El secretario general del Consejo Noruego para Refugiados, quien estuvo involucrado en las negociaciones de El Caguán, dijo que este proceso de paz tiene mayor probabilidad de éxito y afirmó que el próximo año va a ser decisivo para Colombia.

9 de diciembre de 2014

Jan Egeland conoce bien a Colombia y, sobre todo, los múltiples intentos por conseguir la paz en el país.

Este noruego no sólo ha estado presente en diversas ocasiones en zonas afectadas por la violencia, sino que entre 1999 y 2002 fue delegado de la ONU en las negociaciones de paz que adelantaba el Gobierno de Andrés Pastrana con las Farc en San Vicente del Caguán (Caquetá).

Por eso, sus opiniones acerca del proceso de paz en Colombia son una voz autorizada a la que hay que escuchar. Y sobre todo ahora, que como secretario general del Consejo Noruego para Refugiados realizó un viaje por Norte de Santander, Nariño y Cauca, departamentos con zonas que aún sufren las consecuencias del conflicto armado interno.

A su regreso a Bogotá, Egeland llego convencido de la necesidad de firmar la paz para acercar la Colombia moderna y ‘europeizada’ que se puede ver en ciudades como Cali, Medellín y Bogotá, con la Colombia alejada y violenta que se vive en el Catatumbo, Tumaco y algunas zonas del norte del Cauca.

Y dice que esta vez ve mayores probabilidades de que el proceso culmine con éxito.

“Colombia tiene actualmente un proceso de paz mucho más avanzado y con mayor probabilidad de éxito que el del Caguán, que yo viví de cerca”, dice Egeland. “Por eso me asombra el pesimismo que hay actualmente, porque aunque en esa época hubo menos avances, la sociedad estaba más optimista e impulsaba el proceso”.

Además, explica que las condiciones de Colombia crean un ambiente favorable para el proceso de paz. “Es más fácil hacer la paz con una economía que crece al 4 por ciento, en la que hay tierras para repartir y en la que hay mucho talento desaprovechado”.

Para Egeland, el papel de la comunidad internacional debe ser mucho mayor del que se ha visto hasta ahora.

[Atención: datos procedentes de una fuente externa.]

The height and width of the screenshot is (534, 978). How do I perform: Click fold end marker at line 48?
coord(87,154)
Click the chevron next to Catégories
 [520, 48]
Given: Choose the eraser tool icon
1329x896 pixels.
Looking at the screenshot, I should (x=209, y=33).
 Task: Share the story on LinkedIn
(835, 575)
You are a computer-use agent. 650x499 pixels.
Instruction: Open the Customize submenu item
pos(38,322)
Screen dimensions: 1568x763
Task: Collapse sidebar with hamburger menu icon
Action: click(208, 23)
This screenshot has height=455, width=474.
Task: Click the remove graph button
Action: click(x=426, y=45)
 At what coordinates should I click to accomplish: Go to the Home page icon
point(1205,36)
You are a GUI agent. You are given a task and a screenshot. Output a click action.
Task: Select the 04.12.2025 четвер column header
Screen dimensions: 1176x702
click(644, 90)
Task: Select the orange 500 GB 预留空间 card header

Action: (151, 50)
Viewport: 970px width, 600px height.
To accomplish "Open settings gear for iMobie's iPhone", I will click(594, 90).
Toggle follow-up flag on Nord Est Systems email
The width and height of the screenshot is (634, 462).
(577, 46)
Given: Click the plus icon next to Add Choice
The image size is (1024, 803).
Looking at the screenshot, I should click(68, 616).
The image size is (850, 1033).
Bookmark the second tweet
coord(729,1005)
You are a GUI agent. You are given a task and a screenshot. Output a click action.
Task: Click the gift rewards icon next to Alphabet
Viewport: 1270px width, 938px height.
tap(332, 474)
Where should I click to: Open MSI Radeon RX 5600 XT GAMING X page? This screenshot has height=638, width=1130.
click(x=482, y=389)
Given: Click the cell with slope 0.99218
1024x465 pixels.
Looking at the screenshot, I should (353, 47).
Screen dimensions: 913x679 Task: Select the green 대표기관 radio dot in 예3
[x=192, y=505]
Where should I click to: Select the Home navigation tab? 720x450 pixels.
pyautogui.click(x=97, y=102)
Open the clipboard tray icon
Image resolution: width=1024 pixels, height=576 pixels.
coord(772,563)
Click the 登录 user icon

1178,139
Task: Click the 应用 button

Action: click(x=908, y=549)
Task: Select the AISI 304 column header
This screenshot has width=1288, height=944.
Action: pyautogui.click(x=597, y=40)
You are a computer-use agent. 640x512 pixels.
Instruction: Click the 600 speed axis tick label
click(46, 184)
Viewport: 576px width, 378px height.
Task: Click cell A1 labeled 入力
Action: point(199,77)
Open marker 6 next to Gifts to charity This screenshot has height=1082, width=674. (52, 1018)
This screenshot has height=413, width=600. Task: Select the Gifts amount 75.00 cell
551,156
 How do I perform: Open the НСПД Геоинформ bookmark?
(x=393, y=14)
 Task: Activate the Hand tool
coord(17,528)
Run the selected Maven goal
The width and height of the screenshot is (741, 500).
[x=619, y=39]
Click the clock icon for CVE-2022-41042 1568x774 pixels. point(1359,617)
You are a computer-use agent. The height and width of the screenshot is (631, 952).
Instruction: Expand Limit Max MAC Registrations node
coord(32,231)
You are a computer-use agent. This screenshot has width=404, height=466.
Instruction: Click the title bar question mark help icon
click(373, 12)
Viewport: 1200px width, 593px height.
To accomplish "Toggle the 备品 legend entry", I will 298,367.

Y para eso, se comprometió a pedir más apoyo en una reunión con la Comisión Europea la próxima semana. “Es que este es uno de los países con mayor número de víctimas. Las 7 millones de víctimas necesitan reparación. Yo les voy a decir que en Colombia, a diferencia de Siria, sí hay esperanza de lograr la paz”.

Pero para que esa esperanza cristalice, según el diplomático noruego, es necesario que el proceso de paz se firme mínimo en los próximos dos años. “El 2015 va a ser decisivo para Colombia. Yo creo y espero que sea el año de la paz”.